## [Extract to read]
<<<<

Argentine rugby union referee

Federico Anselmi (born 29 August 1982) is a rugby union referee who represents the Argentine Rugby Union (UAR). He also is a referee for Major League Rugby in North America.

==Refereeing career==
Anselmi is a referee on the Sevens World Series circuit, haven made his debut during the 2009 Dubai Sevens - 2009–10 IRB Sevens World Series. He is a referee on the seven circuit and was rewarded with a place on the 2013 Rugby World Cup Sevens referee panel. Since 2010 he has tried to develop into a world class 15's referee but couldn't, and on 27 October 2012 he made his 15's debut, refereeing the Round 2 final of the Americas 2015 Rugby World Cup qualification between Brazil and Paraguay. He has since gone on to referee more competitive matches, most notable the Canada vs Māori All Blacks match on 3 November 2013. In June 2014, he was on the referring panel for the 2014 IRB Junior World Championship, where he refereed 4 matches, 2 of which came in the knock-out stages; South Africa U20 vs New Zealand U20 semi-final, and France U20 vs Australia U20 5th place game.

>>>>

## [Data excerpts]
<<<<

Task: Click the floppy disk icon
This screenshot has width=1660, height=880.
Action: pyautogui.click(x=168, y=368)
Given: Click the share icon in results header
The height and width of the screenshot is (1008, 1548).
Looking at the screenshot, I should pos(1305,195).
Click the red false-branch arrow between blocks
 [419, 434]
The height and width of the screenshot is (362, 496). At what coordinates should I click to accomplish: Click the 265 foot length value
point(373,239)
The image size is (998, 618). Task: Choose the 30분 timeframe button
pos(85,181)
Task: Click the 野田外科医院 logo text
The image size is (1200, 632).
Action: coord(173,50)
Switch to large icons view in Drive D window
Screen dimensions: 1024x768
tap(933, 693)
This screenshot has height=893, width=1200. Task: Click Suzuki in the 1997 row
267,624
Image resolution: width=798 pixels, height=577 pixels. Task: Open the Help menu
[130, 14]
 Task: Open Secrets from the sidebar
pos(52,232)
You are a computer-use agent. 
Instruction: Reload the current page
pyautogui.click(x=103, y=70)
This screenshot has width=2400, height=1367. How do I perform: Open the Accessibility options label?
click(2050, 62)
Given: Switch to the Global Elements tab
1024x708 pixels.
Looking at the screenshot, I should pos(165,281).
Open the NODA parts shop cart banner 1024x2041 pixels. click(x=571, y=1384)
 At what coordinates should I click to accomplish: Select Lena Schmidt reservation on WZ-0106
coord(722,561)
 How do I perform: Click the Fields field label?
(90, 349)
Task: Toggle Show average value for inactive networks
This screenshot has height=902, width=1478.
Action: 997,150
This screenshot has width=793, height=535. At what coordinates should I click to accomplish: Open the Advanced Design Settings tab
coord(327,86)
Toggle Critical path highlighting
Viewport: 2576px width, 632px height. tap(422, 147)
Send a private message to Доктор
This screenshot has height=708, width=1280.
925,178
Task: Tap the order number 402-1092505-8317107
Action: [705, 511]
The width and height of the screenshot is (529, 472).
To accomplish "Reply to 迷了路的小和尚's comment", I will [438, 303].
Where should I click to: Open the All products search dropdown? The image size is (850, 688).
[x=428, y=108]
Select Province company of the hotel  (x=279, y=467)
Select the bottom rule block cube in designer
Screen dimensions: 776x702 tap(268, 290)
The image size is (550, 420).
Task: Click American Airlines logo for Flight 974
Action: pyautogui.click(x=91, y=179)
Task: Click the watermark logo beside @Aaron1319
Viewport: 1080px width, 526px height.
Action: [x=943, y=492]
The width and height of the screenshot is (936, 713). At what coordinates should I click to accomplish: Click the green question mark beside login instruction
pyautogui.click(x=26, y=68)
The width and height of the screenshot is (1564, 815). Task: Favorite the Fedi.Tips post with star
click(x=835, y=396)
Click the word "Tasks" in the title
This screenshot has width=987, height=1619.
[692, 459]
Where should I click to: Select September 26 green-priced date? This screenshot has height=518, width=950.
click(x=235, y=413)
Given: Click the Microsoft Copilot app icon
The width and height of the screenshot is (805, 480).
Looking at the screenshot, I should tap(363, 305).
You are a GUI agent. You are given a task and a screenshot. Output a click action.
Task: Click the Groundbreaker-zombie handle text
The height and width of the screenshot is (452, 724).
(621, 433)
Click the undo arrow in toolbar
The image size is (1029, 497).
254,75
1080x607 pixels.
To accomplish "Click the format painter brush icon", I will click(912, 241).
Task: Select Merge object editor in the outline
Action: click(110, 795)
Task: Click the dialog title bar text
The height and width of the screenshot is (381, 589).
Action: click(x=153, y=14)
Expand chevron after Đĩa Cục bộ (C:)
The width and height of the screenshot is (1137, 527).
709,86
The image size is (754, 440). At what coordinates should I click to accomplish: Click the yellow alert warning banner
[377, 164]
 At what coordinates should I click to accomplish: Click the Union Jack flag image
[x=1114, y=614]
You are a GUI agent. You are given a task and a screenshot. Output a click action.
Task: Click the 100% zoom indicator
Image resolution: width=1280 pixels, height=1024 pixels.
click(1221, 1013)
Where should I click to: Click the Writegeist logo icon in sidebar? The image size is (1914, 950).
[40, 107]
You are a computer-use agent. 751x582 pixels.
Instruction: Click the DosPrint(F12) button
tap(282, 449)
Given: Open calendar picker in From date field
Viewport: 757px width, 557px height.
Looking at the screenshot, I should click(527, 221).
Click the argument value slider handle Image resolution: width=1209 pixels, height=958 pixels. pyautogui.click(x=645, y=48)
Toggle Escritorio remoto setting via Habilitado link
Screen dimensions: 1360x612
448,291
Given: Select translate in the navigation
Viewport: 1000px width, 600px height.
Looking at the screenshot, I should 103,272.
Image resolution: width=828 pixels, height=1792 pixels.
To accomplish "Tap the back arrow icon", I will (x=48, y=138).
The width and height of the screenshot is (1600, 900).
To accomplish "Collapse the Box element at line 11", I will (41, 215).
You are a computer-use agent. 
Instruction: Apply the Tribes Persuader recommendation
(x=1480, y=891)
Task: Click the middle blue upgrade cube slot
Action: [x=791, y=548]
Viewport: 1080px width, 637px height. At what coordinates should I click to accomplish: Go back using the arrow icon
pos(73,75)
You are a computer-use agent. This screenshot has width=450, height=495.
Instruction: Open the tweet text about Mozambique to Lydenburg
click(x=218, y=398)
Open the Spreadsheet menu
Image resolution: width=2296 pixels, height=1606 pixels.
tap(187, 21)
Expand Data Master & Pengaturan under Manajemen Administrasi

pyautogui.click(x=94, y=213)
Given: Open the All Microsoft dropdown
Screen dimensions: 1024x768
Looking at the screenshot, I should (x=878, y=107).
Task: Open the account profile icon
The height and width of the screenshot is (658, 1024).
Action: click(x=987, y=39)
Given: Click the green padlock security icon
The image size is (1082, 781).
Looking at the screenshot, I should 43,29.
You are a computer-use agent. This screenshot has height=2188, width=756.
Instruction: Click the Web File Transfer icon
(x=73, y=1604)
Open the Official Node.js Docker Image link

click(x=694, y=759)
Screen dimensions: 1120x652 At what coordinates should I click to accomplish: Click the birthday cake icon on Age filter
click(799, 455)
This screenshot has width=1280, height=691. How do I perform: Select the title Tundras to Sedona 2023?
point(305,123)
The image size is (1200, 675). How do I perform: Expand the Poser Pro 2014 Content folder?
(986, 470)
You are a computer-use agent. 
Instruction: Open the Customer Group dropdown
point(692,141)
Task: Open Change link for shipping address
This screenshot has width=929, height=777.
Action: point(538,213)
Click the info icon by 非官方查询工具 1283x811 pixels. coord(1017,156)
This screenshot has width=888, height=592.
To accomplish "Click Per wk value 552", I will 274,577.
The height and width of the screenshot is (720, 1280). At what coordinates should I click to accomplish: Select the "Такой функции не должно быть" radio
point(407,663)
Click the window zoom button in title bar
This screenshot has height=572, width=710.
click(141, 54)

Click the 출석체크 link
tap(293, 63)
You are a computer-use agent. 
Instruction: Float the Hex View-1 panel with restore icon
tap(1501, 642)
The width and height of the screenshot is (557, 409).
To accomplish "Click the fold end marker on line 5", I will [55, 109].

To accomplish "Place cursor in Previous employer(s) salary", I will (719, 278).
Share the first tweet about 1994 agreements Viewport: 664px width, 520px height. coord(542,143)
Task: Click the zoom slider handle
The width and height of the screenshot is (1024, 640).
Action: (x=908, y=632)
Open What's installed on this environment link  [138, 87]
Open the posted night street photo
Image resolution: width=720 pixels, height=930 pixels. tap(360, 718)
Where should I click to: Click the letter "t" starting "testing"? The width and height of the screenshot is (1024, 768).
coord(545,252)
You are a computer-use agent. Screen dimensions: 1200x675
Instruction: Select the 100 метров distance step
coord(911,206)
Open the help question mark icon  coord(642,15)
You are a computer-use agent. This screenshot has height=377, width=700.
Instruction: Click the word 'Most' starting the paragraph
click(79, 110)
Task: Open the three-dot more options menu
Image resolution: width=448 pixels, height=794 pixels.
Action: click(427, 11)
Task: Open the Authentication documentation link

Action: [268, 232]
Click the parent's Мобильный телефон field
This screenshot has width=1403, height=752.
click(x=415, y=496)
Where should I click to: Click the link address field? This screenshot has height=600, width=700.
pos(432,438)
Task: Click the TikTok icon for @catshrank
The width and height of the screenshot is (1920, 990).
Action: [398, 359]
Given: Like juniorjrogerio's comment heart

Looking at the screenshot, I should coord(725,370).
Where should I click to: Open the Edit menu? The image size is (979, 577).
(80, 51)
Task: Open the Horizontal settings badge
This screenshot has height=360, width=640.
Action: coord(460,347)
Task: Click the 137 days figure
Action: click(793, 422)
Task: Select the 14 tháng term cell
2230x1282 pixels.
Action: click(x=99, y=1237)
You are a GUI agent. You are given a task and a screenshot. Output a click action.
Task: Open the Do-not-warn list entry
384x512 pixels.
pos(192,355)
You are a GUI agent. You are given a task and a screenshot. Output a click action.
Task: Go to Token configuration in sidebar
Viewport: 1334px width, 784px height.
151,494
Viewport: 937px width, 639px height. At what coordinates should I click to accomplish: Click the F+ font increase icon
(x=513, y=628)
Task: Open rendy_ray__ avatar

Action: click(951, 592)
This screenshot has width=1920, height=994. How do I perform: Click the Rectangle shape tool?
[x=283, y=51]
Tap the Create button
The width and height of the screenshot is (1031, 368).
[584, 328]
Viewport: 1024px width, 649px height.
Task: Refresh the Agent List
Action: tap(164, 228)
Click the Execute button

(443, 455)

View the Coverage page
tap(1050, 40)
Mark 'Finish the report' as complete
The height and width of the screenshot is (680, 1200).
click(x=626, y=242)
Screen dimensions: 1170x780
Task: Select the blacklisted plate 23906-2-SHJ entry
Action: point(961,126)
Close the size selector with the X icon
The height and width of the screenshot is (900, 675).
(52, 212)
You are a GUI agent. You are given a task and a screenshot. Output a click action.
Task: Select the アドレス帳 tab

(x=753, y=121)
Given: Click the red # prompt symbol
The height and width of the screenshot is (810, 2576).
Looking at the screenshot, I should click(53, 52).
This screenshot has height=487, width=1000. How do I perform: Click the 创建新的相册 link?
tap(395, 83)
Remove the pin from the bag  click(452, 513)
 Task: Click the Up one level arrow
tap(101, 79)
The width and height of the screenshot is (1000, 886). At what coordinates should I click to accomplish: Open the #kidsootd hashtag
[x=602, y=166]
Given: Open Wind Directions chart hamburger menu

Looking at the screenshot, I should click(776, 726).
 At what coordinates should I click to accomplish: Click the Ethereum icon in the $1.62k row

>>>>

## [Exercise description]
Repeat the passage of the Argentine rugby referee text above word for word, starting at "Federico Anselmi (born" and ending at "in North America.".

## [Solution for this exercise]
Federico Anselmi (born 29 August 1982) is a rugby union referee who represents the Argentine Rugby Union (UAR). He also is a referee for Major League Rugby in North America.